It's an easy joke to make fun of Perry's inability to remember which three departments he'd close as President. It's clear that his campaign will likely not recover as he is polling somewhere south of "Just about anyone else" of likely Republican voters. After eight years of an intellectually incurious Texan governor driving the country and the world economy over the brink, even Republicans are wary of giving his dimmer clone an opportunity to do it again.
But what I think is more frightening is that everyone in the media is so focused on those 53 seconds of stammering that they don't ever get to what the consequences of losing those departments would mean to the country. Considering that he's not the only Republican on that panel making that noise, shall we look at the consequences of shutting down the Commerce, Energy and Education departments?
The Department of Commerce contains the U.S. Patent and Trademark Office, which runs our system of intellectual property. Without it, America would have no way to ensure that inventors could fully profit from their inventions, giving them little incentive to spend the time and money needed for breakthroughs. The pace of American innovation would likely take a huge hit.
Commerce also includes the Census Bureau. The accurate count of Americans that the department provides each decade lets leaders and policymakers know how to allocate resources--housing, roads, utilities--around the country. And Commerce also encompasses the National Weather Service (NWS), which issues crucial warnings about severe weather like hurricanes and floods. When state and local officials make decisions about how and when to evacuate, they're generally going off NWS information.
The Department of Energy, created during the Carter administration, protects U.S. nuclear weapons from accidents or terrorist attacks that could release dangerous radioactive material, killing thousands. Without the oversight that the Energy Department presently provides, it would be difficult to maintain a nuclear weapons program at all. The Energy Department also plays a key role in funding and promoting the civilian use of nuclear power.
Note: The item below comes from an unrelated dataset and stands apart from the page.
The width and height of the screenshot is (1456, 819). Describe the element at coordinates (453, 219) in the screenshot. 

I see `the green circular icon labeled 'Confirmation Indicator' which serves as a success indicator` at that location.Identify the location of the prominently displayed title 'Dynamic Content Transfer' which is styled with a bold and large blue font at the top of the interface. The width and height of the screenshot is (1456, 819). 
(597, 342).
As for the Department of Education--likewise created under President Carter--its role is more limited, because the U.S. education system is highly decentralized. Indeed, Perry is hardly the first conservative to pledge to abolish it. The Education Department does have a role in shaping education policy, however, by handing out funds to states that adopt its preferred reforms, and it also enforces privacy and civil rights laws in schools.
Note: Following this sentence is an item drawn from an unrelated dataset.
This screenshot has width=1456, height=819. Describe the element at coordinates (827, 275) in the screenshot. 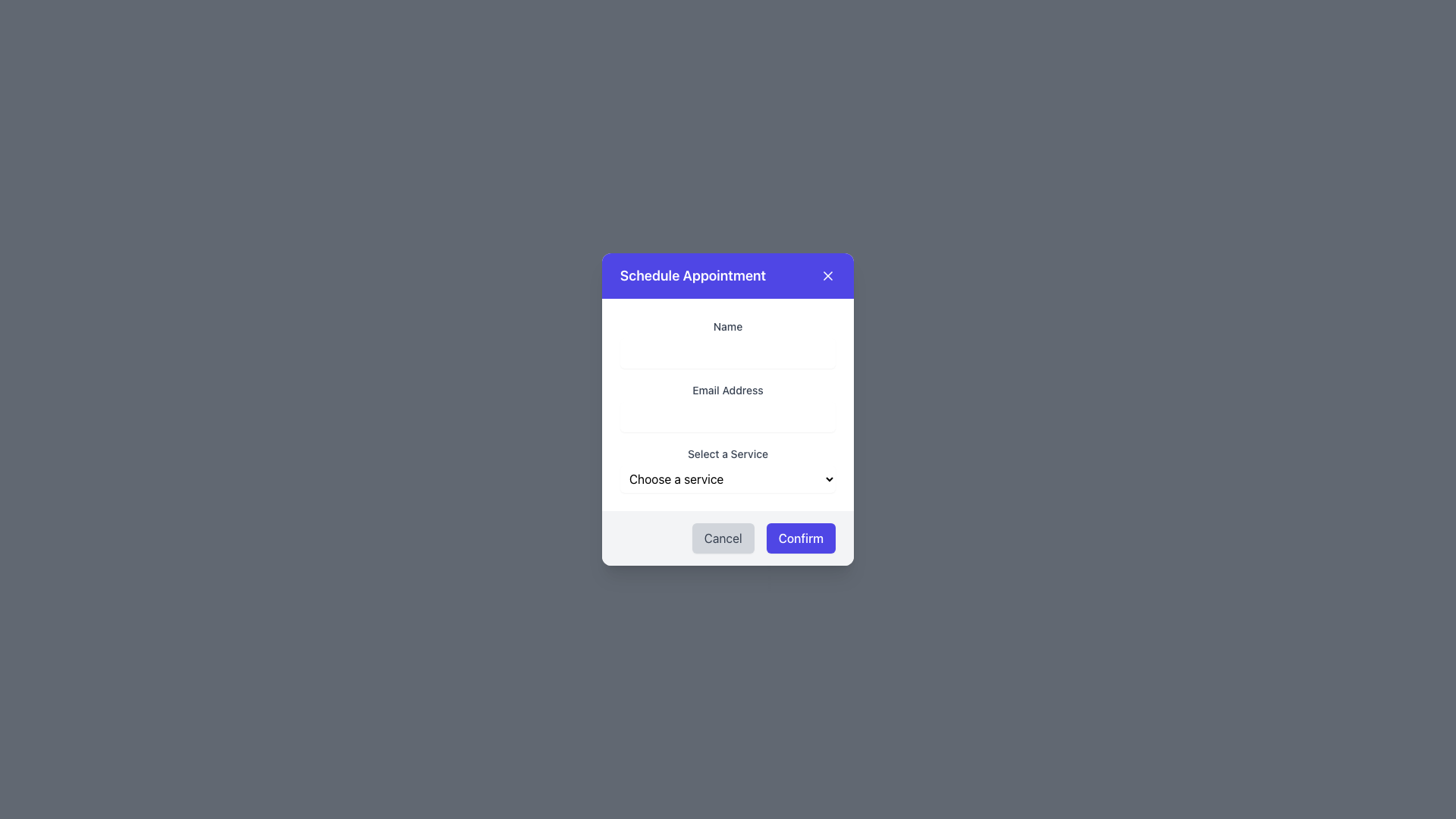

I see `the close button icon represented by a thin, diagonal 'X' shape located in the top-right corner of the modal dialog box's header area, next to 'Schedule Appointment.'` at that location.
As they say, beware the unintended consequences. Can you imagine Rick Perry's America, where there is no innovation, because intellectual property is not protected any more than our nuclear weapons program? Where entire swaths of the country could be wiped out by a category 5 hurricane because our emergency services doesn't have advance notice? Where radioactive disposal is unregulated?
Catastrophe is not too strong a word for Perry's vision for our country.